*** Dataset ***

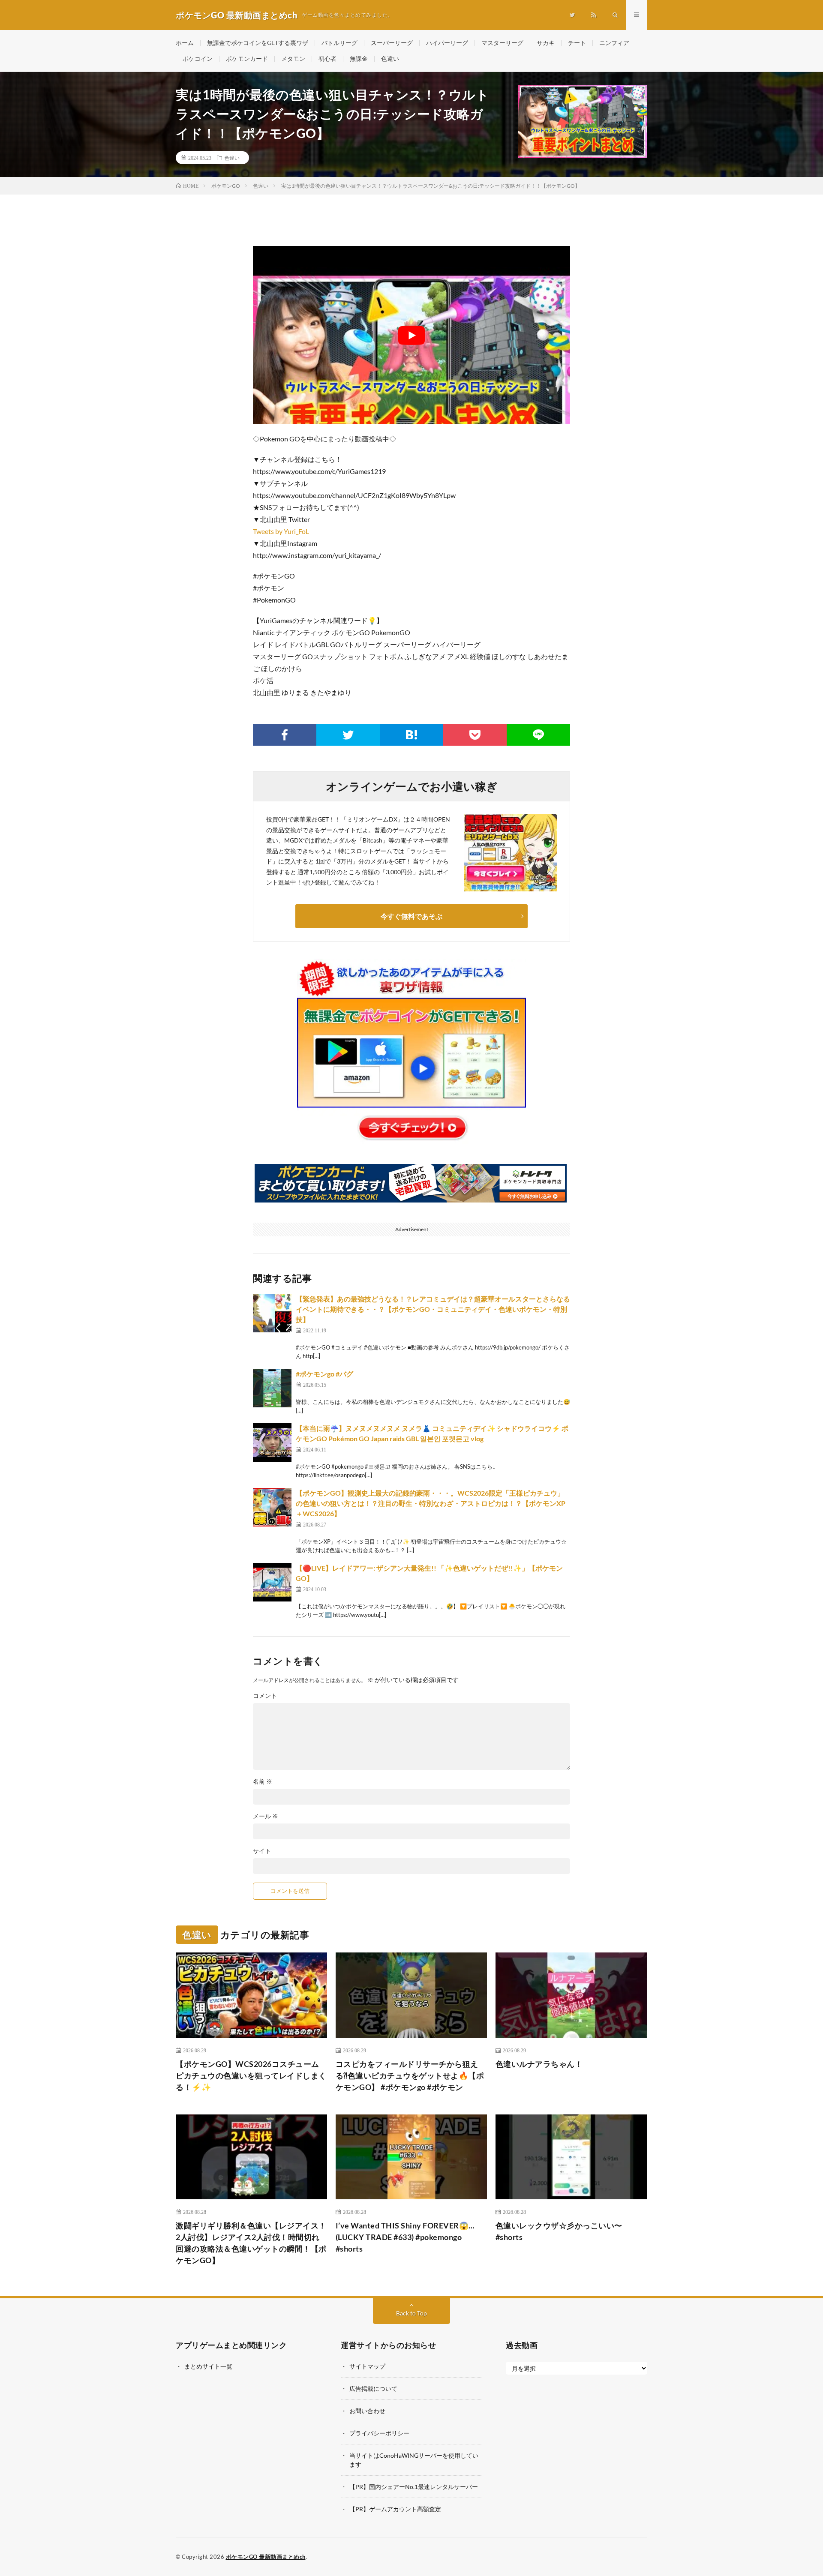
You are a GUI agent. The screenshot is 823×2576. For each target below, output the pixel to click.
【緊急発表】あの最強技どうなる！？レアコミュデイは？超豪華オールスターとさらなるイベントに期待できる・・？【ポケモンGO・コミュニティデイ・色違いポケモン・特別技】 (433, 1309)
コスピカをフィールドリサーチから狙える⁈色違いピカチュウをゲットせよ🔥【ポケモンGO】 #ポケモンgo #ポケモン (410, 2075)
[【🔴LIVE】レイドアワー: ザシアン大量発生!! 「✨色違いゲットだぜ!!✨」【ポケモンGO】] (272, 1582)
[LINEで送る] (538, 735)
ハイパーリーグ (447, 42)
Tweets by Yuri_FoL (281, 531)
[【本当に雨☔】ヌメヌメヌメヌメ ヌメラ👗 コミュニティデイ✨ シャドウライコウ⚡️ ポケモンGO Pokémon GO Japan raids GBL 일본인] (272, 1442)
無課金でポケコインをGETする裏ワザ (257, 42)
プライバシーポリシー (379, 2433)
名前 (262, 1781)
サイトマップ (367, 2366)
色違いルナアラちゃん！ (539, 2064)
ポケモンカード (247, 58)
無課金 (359, 58)
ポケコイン (198, 58)
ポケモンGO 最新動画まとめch (266, 2556)
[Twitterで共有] (348, 735)
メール (265, 1816)
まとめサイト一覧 (208, 2366)
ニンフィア (614, 42)
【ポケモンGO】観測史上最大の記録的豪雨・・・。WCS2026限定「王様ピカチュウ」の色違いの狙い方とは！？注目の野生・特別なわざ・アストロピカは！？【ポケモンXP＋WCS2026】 (430, 1503)
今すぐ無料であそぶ (411, 916)
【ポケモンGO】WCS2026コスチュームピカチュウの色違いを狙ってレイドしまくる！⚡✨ (251, 2075)
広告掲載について (373, 2388)
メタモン (293, 58)
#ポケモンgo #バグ (324, 1374)
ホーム (185, 42)
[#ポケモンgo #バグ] (272, 1388)
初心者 (327, 58)
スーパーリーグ (392, 42)
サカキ (546, 42)
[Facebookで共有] (284, 735)
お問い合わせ (367, 2410)
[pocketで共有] (475, 735)
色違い (390, 58)
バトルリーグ (339, 42)
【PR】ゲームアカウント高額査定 (395, 2509)
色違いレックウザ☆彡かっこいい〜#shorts (559, 2231)
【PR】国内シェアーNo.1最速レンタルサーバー (413, 2486)
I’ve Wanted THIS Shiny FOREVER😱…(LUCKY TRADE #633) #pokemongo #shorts (405, 2237)
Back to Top (411, 2313)
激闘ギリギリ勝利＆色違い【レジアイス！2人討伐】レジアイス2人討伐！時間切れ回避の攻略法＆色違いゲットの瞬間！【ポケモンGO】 (251, 2243)
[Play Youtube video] (411, 335)
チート (577, 42)
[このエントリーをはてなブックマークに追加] (411, 735)
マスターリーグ (502, 42)
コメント (265, 1696)
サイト (262, 1851)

*** End of Dataset ***

= Your objective =
Only lines of the data holding the word "shorts" go in the answer. Please copy each of them.

= Problem solution =
色違いレックウザ☆彡かっこいい〜#shorts (559, 2231)
I’ve Wanted THIS Shiny FOREVER😱…(LUCKY TRADE #633) #pokemongo #shorts (405, 2237)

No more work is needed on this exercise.